January 20, 2015
The Guardian‘s Kathryn Hughes visits Ladybird By Design, an exhibition of over 200 original illustrations from the golden age of Ladybird Books:
To enter Ladybird’s world again is to relearn a universe that is both strange yet uncannily familiar. Inevitably the books express the values of their times. In the Peter and Jane series (aka Key Words Reading Scheme), Peter tends to hang out with Daddy in the garage, while Jane helps Mummy get the tea. Fair-haired and blue-eyed, every one in the children’s world looks exactly like them, apart from Pat the dog.
Still, if Ladybird books were conservative on gender and race, they were positively brisk on class. The world of Peter and Jane – and all the other children who appear in the Ladybird universe doing magic tricks, going to the shops, taking batteries apart or learning to swim – is both modern and modest.

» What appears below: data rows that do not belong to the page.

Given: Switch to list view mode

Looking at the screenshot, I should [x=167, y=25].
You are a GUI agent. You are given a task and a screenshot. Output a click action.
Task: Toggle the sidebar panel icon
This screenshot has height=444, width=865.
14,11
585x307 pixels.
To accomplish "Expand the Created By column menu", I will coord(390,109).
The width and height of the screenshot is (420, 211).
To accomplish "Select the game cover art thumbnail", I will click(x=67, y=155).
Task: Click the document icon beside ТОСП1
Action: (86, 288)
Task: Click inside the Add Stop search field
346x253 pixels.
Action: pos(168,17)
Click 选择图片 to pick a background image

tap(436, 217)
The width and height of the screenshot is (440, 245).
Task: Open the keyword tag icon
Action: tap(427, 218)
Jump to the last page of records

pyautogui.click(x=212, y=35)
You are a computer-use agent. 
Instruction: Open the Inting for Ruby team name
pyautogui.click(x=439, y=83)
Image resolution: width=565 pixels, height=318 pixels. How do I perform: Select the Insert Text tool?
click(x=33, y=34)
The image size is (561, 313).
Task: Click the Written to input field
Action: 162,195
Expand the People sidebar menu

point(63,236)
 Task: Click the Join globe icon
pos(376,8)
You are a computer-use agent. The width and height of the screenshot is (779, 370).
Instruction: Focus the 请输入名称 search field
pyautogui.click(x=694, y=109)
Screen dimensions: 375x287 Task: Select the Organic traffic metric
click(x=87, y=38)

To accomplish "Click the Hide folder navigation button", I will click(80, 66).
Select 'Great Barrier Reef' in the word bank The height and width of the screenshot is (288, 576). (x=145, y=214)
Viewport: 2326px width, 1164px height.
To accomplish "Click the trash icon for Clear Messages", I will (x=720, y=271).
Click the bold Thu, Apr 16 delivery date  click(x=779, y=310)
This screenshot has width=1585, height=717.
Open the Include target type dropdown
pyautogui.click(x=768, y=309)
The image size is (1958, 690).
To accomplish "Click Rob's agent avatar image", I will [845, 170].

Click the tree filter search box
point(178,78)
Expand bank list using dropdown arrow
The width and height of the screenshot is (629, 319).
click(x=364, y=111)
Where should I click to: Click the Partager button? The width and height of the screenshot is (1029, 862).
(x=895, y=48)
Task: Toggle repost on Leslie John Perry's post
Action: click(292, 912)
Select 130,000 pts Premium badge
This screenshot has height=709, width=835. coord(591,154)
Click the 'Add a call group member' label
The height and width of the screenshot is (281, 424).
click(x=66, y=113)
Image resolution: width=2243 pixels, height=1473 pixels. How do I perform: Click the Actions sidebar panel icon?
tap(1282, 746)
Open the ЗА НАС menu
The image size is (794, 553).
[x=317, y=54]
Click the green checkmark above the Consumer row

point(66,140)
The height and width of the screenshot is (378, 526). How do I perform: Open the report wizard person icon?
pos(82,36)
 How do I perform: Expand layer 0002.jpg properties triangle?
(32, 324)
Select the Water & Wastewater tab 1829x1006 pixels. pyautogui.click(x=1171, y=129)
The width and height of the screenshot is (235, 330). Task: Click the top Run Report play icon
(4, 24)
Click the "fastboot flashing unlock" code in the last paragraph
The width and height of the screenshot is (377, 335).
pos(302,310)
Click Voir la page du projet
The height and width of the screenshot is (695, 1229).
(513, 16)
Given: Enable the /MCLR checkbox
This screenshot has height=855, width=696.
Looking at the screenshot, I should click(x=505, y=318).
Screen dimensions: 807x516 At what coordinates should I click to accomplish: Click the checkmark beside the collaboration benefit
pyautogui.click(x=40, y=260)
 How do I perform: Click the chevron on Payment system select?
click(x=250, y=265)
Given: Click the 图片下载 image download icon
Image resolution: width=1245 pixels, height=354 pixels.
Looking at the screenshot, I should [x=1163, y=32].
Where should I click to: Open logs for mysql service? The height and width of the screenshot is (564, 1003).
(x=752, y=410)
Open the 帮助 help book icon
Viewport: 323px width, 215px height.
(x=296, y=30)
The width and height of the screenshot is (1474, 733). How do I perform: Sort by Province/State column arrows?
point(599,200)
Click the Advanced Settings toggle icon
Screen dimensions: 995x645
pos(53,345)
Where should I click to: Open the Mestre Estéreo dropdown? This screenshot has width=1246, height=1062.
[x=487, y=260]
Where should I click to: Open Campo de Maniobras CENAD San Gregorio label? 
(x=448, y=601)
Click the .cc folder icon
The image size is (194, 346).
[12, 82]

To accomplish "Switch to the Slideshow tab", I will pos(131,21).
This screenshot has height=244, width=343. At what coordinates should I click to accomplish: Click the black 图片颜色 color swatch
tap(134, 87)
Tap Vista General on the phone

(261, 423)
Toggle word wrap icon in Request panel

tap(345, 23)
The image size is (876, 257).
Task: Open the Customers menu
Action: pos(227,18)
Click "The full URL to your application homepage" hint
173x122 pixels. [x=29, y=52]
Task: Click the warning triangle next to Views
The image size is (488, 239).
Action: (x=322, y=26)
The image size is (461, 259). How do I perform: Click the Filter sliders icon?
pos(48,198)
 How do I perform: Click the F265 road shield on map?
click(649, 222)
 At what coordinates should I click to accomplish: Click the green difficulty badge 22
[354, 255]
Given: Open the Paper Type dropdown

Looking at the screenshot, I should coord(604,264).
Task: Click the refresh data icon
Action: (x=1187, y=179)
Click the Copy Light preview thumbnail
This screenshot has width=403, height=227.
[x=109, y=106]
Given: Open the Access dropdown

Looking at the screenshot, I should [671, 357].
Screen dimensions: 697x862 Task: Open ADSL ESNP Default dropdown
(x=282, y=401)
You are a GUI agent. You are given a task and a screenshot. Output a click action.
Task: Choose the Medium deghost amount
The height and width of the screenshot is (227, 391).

As illustrated by Berry, Wingfield and Martin Aitchison, the children appear to live in one of the postwar new towns. Their home is probably privately owned but it could conceivably be a newly built council house. Their adventures involve going on a train or to the beach with Mummy and Daddy. There are no prep-school japes here, no solving of improbable mysteries or clifftop rescues.
Perhaps this achievable utopia was a compensatory fantasy for the illustrators who, born around 1920, had mostly known childhoods far harder than this. Busy providing a safe, stable environment for their own little Peters and Janes, men such as Berry and Wingfield showed a world where things were, on the whole, getting better. Modernity increasingly presses into the frame: Jane and Peter eat off a table that looks like knock-off Habitat, Mummy wears slacks and Daddy even starts to help with the washing-up. More disruptive changes, though, are kept at a safe distance. Carnaby Street, with all its troubling freedoms, has no place in the Ladybird world, nor does the cold war or Vietnam.
For those of you who didn’t grow up in the UK, Ladybird Books were slim illustrated hardcover books for children. They were educational, or at least ‘improving’, and so creepy that I think they’ve actually scarred the national psyche. If you are of certain age, the books trigger a shiver of queasy nostalgia — without Ladybird Books the horrifying weird of The League of Gentleman or Scarfolk is just inconceivable — and yet I still think of them fondly. Sort of.
The exhibition, which opens later this week, takes its title from a forthcoming Penguin book called Ladybird by Design. Written by Lawrence Zeegen, Professor of Illustration and Dean of the School of Design at the London College of Communication, the book celebrates 100 years of Ladybird, and examines the social and design history of the publisher. It is sure to be smashing.